When you are doing clock-based profiling, the data collected depends on the metrics provided by the operating system.
In clock-based profiling under the Solaris OS, the state of each LWP is stored at regular time intervals. This time interval is called the profiling interval. The information is stored in an integer array: one element of the array is used for each of the ten microaccounting states maintained by the kernel. The data collected is converted by the Performance Analyzer into times spent in each state, with a resolution of the profiling interval. The default profiling interval is approximately 10 milliseconds (10 ms). The Collector provides a high-resolution profiling interval of approximately 1 ms and a low-resolution profiling interval of approximately 100 ms, and, where the OS permits, allows arbitrary intervals. Running the collect command with no arguments prints the range and resolution allowable on the system on which it is run.
The metrics that are computed from clock-based data are defined in the following table.
Table 2–1 Solaris Timing Metrics
Metric |
Definition |
---|---|
User CPU time |
LWP time spent running in user mode on the CPU. |
Wall time |
LWP time spent in LWP 1. This is usually the “wall clock time” |
Total LWP time |
Sum of all LWP times. |
System CPU time |
LWP time spent running in kernel mode on the CPU or in a trap state. |
Wait CPU time |
LWP time spent waiting for a CPU. |
User lock time |
LWP time spent waiting for a lock. |
Text page fault time |
LWP time spent waiting for a text page. |
Data page fault time |
LWP time spent waiting for a data page. |
Other wait time |
LWP time spent waiting for a kernel page, or time spent sleeping or stopped. |
For multithreaded experiments, times other than wall clock time are summed across all LWPs. Wall time as defined is not meaningful for multiple-program multiple-data (MPMD) programs.
Timing metrics tell you where your program spent time in several categories and can be used to improve the performance of your program.
High user CPU time tells you where the program did most of the work. It can be used to find the parts of the program where there may be the most gain from redesigning the algorithm.

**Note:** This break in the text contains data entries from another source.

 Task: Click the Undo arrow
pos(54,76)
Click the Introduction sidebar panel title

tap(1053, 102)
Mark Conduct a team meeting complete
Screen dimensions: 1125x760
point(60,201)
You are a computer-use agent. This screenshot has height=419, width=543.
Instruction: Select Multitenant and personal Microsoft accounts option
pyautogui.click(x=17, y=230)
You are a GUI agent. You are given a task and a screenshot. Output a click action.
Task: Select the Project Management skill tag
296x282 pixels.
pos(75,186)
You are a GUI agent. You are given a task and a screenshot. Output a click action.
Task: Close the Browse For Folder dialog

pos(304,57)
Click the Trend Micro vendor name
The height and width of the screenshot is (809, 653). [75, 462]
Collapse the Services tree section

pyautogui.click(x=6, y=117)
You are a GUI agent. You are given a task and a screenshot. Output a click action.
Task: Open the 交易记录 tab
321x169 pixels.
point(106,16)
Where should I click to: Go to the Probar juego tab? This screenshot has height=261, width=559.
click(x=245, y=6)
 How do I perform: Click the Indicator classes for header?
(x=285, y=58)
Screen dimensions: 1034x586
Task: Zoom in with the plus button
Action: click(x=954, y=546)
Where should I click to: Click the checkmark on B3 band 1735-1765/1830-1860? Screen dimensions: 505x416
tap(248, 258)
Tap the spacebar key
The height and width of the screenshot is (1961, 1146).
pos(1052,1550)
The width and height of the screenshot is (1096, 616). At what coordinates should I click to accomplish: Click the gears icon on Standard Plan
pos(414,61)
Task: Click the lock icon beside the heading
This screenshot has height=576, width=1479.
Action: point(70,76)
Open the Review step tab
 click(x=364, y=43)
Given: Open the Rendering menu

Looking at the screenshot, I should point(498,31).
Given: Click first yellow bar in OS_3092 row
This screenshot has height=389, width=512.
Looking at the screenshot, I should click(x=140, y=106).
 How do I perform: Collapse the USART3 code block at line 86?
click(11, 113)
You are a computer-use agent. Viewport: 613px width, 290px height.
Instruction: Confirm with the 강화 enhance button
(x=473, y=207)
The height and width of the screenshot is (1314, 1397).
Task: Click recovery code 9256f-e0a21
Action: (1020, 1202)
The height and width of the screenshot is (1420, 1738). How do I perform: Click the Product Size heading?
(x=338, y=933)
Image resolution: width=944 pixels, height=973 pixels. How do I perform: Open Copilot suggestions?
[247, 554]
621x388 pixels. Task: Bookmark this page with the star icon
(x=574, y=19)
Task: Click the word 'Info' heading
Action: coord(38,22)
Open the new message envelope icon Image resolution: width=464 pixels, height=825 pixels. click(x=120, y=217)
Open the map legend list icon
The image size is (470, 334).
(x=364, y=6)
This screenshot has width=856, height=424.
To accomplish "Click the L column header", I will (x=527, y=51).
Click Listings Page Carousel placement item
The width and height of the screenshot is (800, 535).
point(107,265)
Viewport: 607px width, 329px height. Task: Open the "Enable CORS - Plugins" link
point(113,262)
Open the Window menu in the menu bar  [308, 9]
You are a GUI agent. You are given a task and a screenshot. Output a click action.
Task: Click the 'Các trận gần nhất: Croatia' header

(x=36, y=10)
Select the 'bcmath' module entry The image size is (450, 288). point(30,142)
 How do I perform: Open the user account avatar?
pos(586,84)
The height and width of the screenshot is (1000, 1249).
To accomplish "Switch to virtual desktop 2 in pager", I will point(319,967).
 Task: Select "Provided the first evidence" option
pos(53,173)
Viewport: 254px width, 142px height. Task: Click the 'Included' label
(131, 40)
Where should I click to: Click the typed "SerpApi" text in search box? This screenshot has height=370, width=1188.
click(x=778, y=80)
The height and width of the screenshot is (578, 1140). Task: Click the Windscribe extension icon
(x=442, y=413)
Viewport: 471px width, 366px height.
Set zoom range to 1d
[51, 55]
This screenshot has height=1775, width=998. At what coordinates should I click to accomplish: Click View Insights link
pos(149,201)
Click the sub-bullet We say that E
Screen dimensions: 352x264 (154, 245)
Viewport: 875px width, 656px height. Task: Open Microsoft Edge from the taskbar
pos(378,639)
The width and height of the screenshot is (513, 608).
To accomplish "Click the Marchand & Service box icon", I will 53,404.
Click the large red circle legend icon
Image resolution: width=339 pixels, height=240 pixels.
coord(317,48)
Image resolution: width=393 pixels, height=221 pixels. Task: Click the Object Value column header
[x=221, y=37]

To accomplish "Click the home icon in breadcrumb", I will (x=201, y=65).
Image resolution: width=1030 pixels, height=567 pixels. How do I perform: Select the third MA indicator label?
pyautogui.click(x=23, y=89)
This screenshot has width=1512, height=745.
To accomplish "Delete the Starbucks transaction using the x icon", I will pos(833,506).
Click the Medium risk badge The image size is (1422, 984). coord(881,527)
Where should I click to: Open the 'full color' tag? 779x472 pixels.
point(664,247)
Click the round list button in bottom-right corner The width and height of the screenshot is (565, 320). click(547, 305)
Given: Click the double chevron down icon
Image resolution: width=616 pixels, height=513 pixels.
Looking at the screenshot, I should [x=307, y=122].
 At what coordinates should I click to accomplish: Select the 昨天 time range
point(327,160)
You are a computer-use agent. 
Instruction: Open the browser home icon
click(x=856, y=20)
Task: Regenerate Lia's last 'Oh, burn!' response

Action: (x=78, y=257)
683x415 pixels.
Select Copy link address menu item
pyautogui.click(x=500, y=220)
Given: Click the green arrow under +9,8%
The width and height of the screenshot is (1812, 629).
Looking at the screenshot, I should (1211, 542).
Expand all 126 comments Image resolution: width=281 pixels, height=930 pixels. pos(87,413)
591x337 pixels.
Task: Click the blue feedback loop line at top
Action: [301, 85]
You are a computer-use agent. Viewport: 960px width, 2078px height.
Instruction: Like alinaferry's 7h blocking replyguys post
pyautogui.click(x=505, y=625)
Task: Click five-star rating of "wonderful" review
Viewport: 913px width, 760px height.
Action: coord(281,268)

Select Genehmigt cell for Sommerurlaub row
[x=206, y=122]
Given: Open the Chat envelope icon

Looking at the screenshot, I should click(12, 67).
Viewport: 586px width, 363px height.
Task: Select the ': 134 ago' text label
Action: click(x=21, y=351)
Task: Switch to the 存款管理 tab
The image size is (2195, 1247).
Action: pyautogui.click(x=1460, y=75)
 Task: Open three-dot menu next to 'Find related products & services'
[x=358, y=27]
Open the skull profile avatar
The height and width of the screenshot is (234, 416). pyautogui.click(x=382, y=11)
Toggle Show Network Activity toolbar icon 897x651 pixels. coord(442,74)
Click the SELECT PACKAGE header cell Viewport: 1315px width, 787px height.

High system CPU time tells you that your program is spending a lot of time in calls to system routines.
High wait CPU time tells you that there are more threads ready to run than there are CPUs available, or that other processes are using the CPUs.
High user lock time tells you that threads are unable to obtain the lock that they request.
High text page fault time means that the code generated by the linker is organized in memory so that calls or branches cause a new page to be loaded. Creating and using a mapfile (see “Generating and Using a Mapfile” in the Performance Analyzer online help) can fix this kind of problem.
High data page fault time indicates that access to the data is causing new pages to be loaded. Reorganizing the data structure or the algorithm in your program can fix this problem.
Under the Linux OS, the only metric available is User CPU time. Although the total CPU utilization time reported is accurate, it may not be possible for the Analyzer to determine the proportion of the time that is actually System CPU time as accurately as for the Solaris OS. Although the Analyzer displays the information as if the data were for a lightweight process (LWP), in reality there are no LWP’s on a Linux OS; the displayed LWP ID is actually the thread ID.